Retired Ethics Committee Chair Michele Smith (43rd) recalled her chilling first — and only — private meeting with Burke after Anne Burke suggested during their encounter at a political function, “You should talk to my husband.”
“At one point, his voice dropped and he told me something he could only have known if he had read my divorce file,” said Smith, a former federal prosecutor.
“That told me he had access to go find stuff on people. He had to know somebody in Cook County [government]. He wanted to let me know how powerful he was. That he could find out maybe something he thought was embarrassing. It told me enough that I never talked to him unless I absolutely had to.”
Burke has survived prostate cancer and the death of his son Emmett in a 2004 snowmobiling accident.
Even though his name is no longer on the door of the firm once known as Klafter & Burke, Dan Burke said, “He goes to the office…dressed like he’s going to a dance every day…He’s pretty remarkable.”

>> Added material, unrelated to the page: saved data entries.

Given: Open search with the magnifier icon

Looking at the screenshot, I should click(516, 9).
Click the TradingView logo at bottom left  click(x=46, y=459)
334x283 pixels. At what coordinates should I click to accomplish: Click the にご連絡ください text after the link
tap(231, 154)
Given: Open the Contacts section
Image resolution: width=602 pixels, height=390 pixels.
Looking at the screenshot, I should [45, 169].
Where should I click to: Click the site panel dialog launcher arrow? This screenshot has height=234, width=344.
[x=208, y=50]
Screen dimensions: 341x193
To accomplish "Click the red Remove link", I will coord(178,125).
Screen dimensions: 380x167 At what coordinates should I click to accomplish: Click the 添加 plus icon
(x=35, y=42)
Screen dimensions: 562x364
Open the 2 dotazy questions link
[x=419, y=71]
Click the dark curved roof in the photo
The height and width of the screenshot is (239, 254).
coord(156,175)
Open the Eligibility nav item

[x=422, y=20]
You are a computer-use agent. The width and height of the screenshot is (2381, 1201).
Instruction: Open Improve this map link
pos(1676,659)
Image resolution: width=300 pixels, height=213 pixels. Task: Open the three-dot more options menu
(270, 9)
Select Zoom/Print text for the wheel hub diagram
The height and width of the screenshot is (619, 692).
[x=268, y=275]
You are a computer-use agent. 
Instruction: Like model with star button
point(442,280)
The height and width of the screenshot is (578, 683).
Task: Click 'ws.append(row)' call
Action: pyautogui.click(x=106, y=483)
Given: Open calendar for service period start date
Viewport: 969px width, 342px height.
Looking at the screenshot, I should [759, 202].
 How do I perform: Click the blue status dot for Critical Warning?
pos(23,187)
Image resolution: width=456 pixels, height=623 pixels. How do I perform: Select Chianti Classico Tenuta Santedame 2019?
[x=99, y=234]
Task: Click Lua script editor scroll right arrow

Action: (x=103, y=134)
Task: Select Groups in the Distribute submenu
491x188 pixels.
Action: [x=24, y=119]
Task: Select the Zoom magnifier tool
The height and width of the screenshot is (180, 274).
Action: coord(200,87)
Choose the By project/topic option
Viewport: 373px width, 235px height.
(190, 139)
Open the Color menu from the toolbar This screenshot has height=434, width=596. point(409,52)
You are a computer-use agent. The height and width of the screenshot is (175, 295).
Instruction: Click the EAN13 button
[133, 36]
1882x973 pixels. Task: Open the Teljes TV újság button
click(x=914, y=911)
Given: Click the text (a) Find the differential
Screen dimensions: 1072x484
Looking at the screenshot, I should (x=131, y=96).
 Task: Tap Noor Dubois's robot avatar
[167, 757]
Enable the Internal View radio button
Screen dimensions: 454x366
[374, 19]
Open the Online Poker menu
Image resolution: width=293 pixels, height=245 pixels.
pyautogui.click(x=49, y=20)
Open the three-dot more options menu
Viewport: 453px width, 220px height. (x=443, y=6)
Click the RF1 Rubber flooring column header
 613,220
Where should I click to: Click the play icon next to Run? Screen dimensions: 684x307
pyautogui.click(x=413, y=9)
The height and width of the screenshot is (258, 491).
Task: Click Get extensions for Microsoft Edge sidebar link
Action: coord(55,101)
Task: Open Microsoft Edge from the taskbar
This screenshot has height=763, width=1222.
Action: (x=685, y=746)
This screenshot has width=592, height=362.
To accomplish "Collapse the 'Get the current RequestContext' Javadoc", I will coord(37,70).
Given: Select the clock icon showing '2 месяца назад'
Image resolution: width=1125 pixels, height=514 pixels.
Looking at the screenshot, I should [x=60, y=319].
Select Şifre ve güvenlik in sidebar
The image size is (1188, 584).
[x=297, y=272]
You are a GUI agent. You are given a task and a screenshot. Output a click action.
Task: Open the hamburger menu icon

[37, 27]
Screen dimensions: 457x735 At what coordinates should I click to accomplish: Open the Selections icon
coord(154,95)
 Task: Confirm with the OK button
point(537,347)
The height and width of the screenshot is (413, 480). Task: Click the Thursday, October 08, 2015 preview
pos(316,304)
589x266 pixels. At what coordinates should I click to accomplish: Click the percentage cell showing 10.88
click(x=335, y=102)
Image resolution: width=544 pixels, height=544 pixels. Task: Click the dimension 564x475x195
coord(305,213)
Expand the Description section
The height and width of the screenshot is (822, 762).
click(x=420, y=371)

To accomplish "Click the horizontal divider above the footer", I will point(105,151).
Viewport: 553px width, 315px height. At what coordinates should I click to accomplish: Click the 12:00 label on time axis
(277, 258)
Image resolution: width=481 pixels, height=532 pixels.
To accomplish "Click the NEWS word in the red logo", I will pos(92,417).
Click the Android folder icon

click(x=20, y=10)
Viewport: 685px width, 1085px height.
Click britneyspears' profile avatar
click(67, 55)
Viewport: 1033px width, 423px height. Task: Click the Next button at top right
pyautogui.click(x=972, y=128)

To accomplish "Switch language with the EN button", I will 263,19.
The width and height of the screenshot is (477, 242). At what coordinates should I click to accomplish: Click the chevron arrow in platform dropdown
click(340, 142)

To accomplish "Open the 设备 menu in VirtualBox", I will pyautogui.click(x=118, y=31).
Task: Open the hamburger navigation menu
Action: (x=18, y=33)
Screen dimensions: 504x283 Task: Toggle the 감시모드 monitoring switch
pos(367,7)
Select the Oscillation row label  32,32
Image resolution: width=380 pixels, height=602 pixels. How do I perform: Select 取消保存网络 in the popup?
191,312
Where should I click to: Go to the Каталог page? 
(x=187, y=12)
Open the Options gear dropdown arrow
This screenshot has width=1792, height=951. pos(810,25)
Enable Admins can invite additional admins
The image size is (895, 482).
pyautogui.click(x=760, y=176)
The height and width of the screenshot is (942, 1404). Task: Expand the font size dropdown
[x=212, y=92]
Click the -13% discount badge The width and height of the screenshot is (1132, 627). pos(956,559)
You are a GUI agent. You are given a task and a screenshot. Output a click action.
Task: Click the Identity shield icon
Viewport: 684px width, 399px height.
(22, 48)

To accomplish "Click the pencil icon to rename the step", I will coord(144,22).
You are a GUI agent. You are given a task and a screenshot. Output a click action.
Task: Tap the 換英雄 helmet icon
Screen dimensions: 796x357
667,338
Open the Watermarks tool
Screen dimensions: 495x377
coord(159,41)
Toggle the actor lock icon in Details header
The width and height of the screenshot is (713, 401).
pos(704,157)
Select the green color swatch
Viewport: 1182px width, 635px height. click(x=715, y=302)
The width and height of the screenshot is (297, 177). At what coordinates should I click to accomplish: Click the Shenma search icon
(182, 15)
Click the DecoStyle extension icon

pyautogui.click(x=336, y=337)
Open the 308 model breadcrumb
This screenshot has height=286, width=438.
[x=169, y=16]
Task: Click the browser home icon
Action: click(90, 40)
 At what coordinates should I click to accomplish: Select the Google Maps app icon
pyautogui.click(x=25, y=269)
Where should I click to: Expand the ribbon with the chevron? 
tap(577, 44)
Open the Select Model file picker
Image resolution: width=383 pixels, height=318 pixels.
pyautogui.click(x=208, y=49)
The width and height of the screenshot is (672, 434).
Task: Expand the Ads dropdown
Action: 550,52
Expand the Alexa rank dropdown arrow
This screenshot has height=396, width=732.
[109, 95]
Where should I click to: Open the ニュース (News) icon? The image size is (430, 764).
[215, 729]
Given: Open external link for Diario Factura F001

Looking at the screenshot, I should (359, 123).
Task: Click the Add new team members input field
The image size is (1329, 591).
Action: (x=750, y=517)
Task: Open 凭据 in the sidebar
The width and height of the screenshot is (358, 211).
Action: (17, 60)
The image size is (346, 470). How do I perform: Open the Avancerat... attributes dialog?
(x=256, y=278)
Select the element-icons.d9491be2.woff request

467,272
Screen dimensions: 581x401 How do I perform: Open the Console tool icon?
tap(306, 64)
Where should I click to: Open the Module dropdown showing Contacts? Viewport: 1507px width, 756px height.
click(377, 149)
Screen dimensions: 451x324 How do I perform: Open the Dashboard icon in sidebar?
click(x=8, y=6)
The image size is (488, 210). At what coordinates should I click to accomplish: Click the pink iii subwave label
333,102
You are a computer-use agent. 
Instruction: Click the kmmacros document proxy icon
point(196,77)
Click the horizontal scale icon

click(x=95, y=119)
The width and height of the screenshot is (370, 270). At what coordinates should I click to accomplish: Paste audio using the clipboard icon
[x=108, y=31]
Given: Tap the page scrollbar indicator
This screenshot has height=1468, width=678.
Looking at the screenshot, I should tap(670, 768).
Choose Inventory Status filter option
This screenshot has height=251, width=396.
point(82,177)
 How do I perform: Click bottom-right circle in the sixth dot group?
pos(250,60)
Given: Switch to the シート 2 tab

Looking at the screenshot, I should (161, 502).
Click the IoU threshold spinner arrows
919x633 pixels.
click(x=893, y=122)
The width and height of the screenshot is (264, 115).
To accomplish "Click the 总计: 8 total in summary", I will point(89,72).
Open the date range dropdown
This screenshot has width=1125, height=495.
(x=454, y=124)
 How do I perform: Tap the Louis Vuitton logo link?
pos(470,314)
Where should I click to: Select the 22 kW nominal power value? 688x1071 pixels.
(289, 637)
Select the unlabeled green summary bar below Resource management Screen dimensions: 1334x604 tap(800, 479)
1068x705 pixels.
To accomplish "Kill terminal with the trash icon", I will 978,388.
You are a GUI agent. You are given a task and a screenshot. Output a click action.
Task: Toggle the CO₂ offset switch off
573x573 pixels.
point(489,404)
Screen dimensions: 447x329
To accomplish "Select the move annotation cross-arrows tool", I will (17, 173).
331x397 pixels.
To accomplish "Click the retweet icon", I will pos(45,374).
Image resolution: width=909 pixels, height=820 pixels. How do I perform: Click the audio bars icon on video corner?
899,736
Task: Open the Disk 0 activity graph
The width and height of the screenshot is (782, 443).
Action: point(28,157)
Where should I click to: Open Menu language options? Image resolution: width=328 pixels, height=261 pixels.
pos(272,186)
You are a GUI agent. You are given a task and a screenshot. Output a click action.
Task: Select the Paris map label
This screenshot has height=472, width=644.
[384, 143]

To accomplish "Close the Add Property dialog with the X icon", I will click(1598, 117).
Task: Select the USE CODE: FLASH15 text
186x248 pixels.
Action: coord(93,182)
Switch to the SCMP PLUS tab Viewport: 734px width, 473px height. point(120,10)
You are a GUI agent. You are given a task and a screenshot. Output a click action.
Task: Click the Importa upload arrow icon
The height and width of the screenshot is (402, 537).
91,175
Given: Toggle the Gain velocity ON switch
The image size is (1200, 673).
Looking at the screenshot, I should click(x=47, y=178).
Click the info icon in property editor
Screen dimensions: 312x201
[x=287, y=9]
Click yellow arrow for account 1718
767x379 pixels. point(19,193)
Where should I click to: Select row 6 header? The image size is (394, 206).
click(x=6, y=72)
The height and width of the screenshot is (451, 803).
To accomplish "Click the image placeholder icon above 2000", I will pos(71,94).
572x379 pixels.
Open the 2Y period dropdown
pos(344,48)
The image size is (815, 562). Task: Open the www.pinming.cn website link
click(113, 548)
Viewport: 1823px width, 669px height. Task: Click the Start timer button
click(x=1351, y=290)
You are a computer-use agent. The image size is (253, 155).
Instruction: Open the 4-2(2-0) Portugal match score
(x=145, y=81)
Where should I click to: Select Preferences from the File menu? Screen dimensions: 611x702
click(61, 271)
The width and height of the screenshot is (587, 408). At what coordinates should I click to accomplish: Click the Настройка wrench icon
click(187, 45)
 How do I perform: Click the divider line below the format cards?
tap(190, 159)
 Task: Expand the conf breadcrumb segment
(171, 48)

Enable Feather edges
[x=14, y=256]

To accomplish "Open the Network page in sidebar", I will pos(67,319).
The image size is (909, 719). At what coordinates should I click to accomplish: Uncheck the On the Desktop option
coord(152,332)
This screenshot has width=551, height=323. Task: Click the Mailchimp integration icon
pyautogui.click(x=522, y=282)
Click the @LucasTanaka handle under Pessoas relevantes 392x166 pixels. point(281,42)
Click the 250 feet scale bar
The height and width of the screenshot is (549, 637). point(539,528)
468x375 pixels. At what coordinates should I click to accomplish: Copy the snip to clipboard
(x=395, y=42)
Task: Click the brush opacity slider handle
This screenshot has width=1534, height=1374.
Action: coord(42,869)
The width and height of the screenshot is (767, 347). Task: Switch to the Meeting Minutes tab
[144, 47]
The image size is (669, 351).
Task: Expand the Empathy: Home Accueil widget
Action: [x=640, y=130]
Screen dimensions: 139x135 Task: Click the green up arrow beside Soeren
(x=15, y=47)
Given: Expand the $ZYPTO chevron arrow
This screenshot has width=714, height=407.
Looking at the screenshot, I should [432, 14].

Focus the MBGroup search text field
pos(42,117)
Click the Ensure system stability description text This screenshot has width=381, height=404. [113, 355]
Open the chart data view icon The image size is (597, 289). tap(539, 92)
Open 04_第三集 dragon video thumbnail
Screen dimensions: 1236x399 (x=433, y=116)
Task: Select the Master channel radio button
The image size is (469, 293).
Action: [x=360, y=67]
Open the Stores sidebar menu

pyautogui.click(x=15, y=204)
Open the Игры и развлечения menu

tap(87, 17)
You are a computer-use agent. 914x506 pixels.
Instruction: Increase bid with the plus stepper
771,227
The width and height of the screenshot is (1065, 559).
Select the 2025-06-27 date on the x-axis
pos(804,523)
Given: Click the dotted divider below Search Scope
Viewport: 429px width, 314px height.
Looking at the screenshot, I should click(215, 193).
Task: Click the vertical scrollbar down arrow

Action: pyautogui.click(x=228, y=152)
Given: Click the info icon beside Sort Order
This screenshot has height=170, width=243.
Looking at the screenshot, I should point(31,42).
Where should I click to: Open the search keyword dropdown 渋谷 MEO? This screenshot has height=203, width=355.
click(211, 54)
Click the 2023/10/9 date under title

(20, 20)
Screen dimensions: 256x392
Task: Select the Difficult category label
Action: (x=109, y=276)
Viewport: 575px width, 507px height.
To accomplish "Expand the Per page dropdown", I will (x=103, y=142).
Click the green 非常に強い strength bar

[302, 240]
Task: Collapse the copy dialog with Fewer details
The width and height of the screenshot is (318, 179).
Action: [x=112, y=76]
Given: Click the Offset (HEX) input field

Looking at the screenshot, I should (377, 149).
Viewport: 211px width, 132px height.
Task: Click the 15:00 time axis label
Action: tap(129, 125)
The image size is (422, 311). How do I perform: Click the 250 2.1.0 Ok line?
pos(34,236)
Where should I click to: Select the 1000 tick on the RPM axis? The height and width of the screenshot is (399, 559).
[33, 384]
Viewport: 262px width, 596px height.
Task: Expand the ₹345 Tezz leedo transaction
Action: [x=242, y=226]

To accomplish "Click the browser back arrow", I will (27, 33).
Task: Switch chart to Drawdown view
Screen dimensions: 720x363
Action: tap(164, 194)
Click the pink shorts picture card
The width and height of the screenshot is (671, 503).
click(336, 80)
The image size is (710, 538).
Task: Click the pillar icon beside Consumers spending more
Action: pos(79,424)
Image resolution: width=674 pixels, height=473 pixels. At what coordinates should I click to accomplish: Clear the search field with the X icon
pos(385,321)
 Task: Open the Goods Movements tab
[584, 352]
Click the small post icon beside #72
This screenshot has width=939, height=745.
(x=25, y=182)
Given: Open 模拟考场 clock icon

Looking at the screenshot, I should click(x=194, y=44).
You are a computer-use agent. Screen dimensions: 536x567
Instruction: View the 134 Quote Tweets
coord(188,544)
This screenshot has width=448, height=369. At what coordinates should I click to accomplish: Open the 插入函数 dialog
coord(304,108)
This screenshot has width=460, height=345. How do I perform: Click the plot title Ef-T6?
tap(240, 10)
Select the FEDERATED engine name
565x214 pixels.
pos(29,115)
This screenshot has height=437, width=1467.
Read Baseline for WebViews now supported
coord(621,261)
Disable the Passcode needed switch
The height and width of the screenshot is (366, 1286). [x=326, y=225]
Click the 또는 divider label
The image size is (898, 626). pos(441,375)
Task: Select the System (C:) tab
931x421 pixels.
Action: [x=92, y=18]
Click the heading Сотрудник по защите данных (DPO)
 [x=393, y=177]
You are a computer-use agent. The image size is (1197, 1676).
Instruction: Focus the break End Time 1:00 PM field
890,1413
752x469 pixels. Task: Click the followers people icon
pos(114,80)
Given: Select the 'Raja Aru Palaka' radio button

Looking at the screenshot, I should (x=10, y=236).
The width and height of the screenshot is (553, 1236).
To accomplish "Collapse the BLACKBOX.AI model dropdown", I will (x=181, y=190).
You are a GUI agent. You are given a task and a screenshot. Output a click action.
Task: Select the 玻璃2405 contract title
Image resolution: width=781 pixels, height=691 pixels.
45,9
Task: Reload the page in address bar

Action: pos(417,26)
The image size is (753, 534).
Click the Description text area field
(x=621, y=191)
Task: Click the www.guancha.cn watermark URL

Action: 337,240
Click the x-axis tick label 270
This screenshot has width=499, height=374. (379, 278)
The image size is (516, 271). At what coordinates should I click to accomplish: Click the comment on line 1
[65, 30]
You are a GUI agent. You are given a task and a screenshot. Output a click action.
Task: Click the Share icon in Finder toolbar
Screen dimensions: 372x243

“A man who had everything”
Former Mayor Lori Lightfoot humiliated Burke at her first City Council meeting in 2019, when she essentially told Burke to sit down and shut up as he needled her over procedural issues.
“Once he started, I knew I had to put him back in a box and do it very decisively. And so he never really did it again, directly,” she said.
Although the animus between the two dates back decades, Lightfoot recalled twice over the years when Burke reached out to her through a third party to offer her judgeships, once for a circuit court position and more recently for the Illinois Supreme Court.
Lightfoot, who says she’s never wanted to be a judge, declined both times.
“He was a guy that liked to collect favors from people,” Lightfoot said. “And if he did you a favor, then you owed him something. I did not want to be in that category.”
Former Ald. Mary Ann Smith (48th) said she views Burke’s historic career and stunning fall from grace as a “classic Shakespearean tragedy.”
“So articulate and so charming…This is a man who had everything. Brains, family, high school seminary education, the classic Chicago formula. He had privilege regarding the whole Vietnam thing…All of these things could have been obstacles,” Smith said.
“To see him throw it away because he couldn’t stand having someone else not pay homage to him to get a driveway permit…That’s what it boils down to — a complete obsession with control and power,” Smith continued. “It wasn’t about the money. It was about power and control.”